> **Short exercise**
Write out the listing below word for word, omitting the pictures.

++++++++++

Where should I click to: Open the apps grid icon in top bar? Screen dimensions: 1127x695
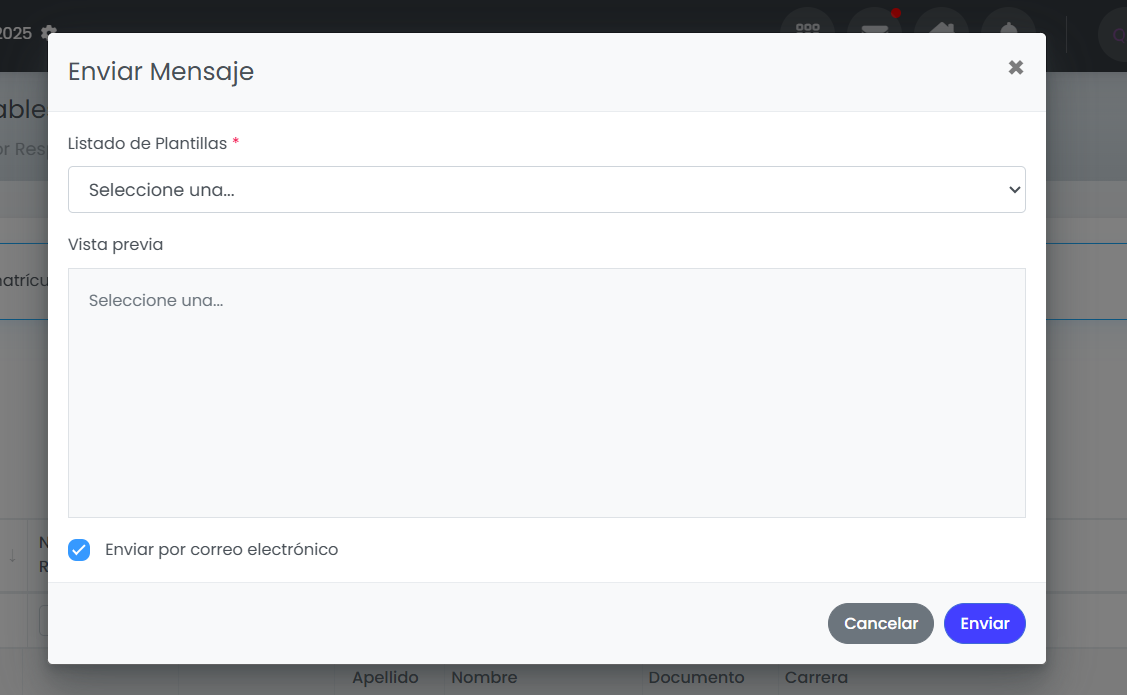(x=807, y=25)
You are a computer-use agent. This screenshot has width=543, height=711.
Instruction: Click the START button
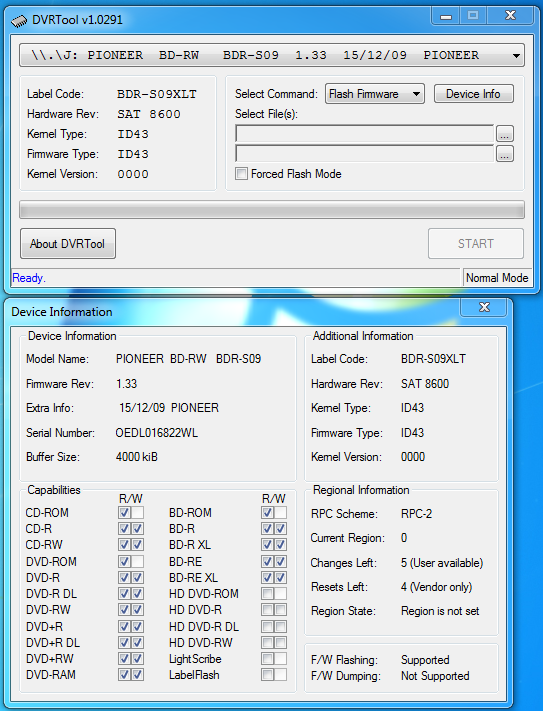(x=476, y=244)
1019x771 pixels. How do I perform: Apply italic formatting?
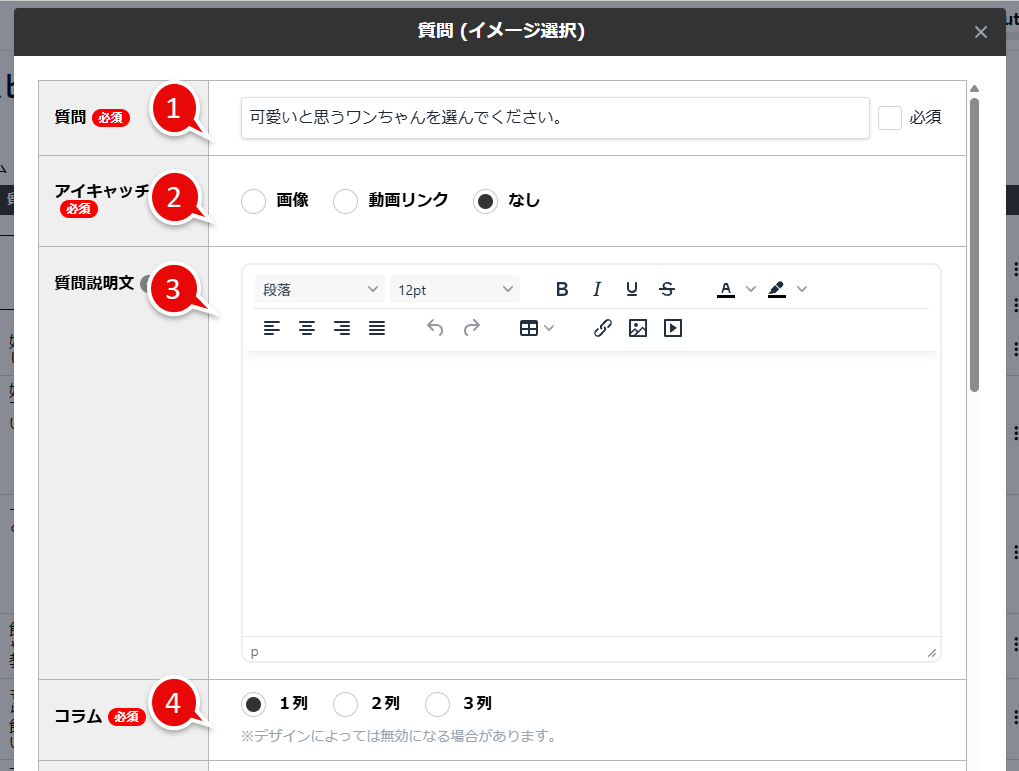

++++++++++

> **Reply to the task**
Where should I click to: Open the apps grid icon in top bar? Screen dimensions: 1127x695
(x=807, y=25)
You are a computer-use agent. This screenshot has width=543, height=711.
Instruction: Click the START button
(x=476, y=244)
1019x771 pixels. How do I perform: Apply italic formatting?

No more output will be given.